A team of scientists from CSIRO has made it to the final round of the world’s toughest robotics competition taking place this month.

It has prepared a fleet of six state-of-the-art robots for the Subterranean Challenge run by the US Defense Advanced Research Projects Agency (DARPA).

Robots from competing teams, which includes scientists from NASA’s Jet Propulsion Lab (JPL) and the Massachusetts Institute of Technology (MIT), will need to navigate through a massive underground obstacle course in search of objects, akin to an Easter Egg hunt for advanced robots.

Dr Navinda Kottege, Group Leader and Principal Scientist at CSIRO Data61’s Robotics and Autonomous Systems Group, told Information Age the DARPA Subterranean Challenge forces teams to solve some of the most difficult problems in the already extremely complex field of robotics.

“We are not giving any prior maps or additional info about environment,” Dr Kottege said.

“First you have to locate yourself in the course, but there’s no GPS because it’s underground, so you need to map the environment and then localise yourself in the map.

“On top of that the course is filled with difficult terrain – loose rocks, stairs, ramps, platforms, ledges – and it is harsh for communications so there is no guarantee the humans, who are outside the course, can interact with the robots.”

Then there’s the machine vision problem.

Robots must find and accurately report back the location of a series of objects simulate the presence of a human in a search and rescue operation.

These objects could be backpacks, helmets, mobile phones, but they could also be thermal mannequins or enclosed areas with a high concentration of carbon dioxide.

After an hour inside the course, the team that finds the most objects wins.

The CSIRO team will deploy a fleet of six robots – two track robots, two four-legged robots, and two drones – inside the Louisana Mega Cavern where the competition takes place.

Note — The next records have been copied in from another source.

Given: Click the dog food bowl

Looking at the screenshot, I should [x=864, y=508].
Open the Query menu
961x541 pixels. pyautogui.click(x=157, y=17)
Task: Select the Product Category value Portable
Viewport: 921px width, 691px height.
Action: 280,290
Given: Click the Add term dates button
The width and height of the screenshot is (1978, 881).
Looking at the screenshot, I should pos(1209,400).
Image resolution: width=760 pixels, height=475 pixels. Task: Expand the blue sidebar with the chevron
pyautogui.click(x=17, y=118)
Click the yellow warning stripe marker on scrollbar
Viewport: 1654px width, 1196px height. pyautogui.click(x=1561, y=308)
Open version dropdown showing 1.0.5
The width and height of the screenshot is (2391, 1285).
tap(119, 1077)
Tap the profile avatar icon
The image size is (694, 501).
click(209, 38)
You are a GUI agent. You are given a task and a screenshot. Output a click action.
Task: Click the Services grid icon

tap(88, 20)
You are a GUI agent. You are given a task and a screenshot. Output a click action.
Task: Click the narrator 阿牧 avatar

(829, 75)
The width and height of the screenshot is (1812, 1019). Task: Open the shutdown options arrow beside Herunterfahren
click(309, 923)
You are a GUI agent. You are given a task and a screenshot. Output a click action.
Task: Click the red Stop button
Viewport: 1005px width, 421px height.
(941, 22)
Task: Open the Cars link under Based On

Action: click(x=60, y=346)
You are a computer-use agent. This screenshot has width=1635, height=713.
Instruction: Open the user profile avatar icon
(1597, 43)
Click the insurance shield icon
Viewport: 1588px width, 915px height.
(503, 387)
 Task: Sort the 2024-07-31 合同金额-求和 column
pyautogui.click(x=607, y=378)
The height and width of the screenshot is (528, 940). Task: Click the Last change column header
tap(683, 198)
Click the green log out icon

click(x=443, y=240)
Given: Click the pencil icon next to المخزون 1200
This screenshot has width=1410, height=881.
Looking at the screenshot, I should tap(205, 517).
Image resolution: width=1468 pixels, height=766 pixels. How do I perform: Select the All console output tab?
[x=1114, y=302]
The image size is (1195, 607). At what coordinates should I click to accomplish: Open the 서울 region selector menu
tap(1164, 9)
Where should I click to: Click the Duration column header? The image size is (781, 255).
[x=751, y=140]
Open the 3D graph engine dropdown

Dr Kottege said many teams are taking similar approaches when it comes to hardware, including widespread use of Boston Dynamics’s four-legged Spot robot, so he believes the CSIRO’s edge comes in the form of the science agency’s simultaneous localisation and mapping (SLAM) system, Wildcat.

“Localisation is extremely important for this competition,” he told Information Age.

“Each object the robots find needs to be localised within a five metre bubble. We’re talking about kilometre-scale distances inside the course so if your localisation is off by a fraction of a degree at the start you will only drift more and more.

“We’ve seen other teams suffer from exactly that problem; they were really good at navigation and detected more objects but score less than us because their SLAM was off.”

Cutting edge technology

Every aspect of the DARPA Subterranean challenge is designed to push the boundaries of robotics and breed innovation.

Radio communication inside the course quickly becomes nearly impossible, so the CSIRO’s robots drop small communications nodes as they venture deeper, like Hansel and Gretel’s breadcrumbs, to make sure the robots can tell the humans outside where each hidden object is located.

The underground course is also massive which stretches the capacity of small drones that search up high, so the CSIRO’s two larger tank-track robots carry the other robots deeper into the course where they can be deployed.

“We have to solve so many problems in parallel, which in turn brings advances in many fronts of technology,” Dr Kottege said.

Previous DARPA challenges have done exactly this.

Its Grand Challenge, which began in 2004, invited participants to drive autonomous vehicles across the Mojave Desert and helped kickstart a whole new industry.

The Subterranean Challenge has obvious implications for emergency services and first responders who are looking to lean on robotics to do the more dangerous aspects of their work.

For Dr Kottege, this attitude explains why advancing the field of robotics serves humanity, from first responders to experts whose job it is to crawl inside and check airplane wings while they are being manufactured.

“These are people whose job it is to know that a bolt is properly placed or certain coating adequately applied to make an aircraft safe, but they have to work in these unpleasant environments, in confined spaces where they risk injury,” he said.

“If you use a robot instead, the expert can sit in a nice, comfortable air-conditioned room and access the same information without being put in harm’s way.”

The final of the DARPA Subterranean Challenge takes place from 21-23 September.

Update Monday 27 September: The CSIRO team came second in the DARPA Subterranean Challenge.